→ Data to process:
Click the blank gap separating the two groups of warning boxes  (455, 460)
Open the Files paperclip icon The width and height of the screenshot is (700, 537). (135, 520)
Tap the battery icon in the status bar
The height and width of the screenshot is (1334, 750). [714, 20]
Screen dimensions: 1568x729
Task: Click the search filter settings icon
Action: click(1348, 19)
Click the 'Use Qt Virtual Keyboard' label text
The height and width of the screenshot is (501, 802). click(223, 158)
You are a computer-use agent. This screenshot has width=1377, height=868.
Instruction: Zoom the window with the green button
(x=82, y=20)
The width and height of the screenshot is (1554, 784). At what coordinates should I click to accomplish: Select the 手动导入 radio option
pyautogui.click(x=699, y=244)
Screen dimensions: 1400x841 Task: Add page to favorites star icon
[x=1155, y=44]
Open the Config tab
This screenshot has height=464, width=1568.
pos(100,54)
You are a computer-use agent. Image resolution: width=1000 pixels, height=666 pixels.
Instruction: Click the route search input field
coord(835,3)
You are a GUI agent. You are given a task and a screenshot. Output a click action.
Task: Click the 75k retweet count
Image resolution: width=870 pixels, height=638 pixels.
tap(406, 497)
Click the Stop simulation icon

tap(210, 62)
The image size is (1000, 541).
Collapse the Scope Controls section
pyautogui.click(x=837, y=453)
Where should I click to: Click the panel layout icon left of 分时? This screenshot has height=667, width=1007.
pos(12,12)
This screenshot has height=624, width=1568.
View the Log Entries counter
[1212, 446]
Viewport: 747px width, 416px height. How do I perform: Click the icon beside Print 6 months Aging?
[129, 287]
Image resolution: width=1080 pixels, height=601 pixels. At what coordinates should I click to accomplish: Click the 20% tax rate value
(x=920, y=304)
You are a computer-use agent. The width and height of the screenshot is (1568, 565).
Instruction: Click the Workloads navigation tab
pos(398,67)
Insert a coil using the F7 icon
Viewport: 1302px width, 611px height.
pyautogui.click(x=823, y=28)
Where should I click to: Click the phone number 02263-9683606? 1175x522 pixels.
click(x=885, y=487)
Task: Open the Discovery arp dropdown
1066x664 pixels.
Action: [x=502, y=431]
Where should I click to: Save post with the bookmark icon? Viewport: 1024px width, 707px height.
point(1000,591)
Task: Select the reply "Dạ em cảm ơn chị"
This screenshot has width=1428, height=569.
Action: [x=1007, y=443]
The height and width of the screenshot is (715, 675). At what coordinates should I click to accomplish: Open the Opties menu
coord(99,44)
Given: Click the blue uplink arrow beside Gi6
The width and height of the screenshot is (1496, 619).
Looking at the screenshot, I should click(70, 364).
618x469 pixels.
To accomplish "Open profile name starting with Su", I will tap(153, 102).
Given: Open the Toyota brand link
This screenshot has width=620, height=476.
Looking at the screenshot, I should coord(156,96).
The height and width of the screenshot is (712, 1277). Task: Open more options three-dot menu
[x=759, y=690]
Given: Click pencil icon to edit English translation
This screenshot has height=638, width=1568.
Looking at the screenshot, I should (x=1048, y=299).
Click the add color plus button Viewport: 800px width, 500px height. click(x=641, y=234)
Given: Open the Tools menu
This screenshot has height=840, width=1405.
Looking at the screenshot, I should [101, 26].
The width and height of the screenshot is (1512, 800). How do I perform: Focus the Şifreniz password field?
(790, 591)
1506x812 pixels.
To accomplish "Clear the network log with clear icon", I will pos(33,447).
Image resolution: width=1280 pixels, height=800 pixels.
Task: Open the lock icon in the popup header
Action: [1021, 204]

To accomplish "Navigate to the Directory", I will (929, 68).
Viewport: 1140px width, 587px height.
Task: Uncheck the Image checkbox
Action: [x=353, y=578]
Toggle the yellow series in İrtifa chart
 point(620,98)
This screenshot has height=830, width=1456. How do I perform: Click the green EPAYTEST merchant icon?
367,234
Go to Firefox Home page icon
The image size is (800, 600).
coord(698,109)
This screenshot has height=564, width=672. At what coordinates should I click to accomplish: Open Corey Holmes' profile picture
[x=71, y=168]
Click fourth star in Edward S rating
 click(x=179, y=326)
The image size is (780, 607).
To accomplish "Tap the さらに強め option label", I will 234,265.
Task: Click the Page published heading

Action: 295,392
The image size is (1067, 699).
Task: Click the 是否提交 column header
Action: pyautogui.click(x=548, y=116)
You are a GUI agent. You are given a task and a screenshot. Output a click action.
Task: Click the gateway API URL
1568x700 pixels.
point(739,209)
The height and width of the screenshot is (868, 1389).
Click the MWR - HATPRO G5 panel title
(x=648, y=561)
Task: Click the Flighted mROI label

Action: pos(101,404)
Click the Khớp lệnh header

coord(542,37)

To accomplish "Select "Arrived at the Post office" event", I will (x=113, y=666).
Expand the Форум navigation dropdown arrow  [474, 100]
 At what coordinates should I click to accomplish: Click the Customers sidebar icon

→ Given instruction:
Reproduce the entries verbatim, beginning at the line that contains "Open the Files" and stopping after the line that contains "The height and width of the screenshot is (501, 802).".

→ Final result:
Open the Files paperclip icon The width and height of the screenshot is (700, 537). (135, 520)
Tap the battery icon in the status bar
The height and width of the screenshot is (1334, 750). [714, 20]
Screen dimensions: 1568x729
Task: Click the search filter settings icon
Action: click(1348, 19)
Click the 'Use Qt Virtual Keyboard' label text
The height and width of the screenshot is (501, 802). click(223, 158)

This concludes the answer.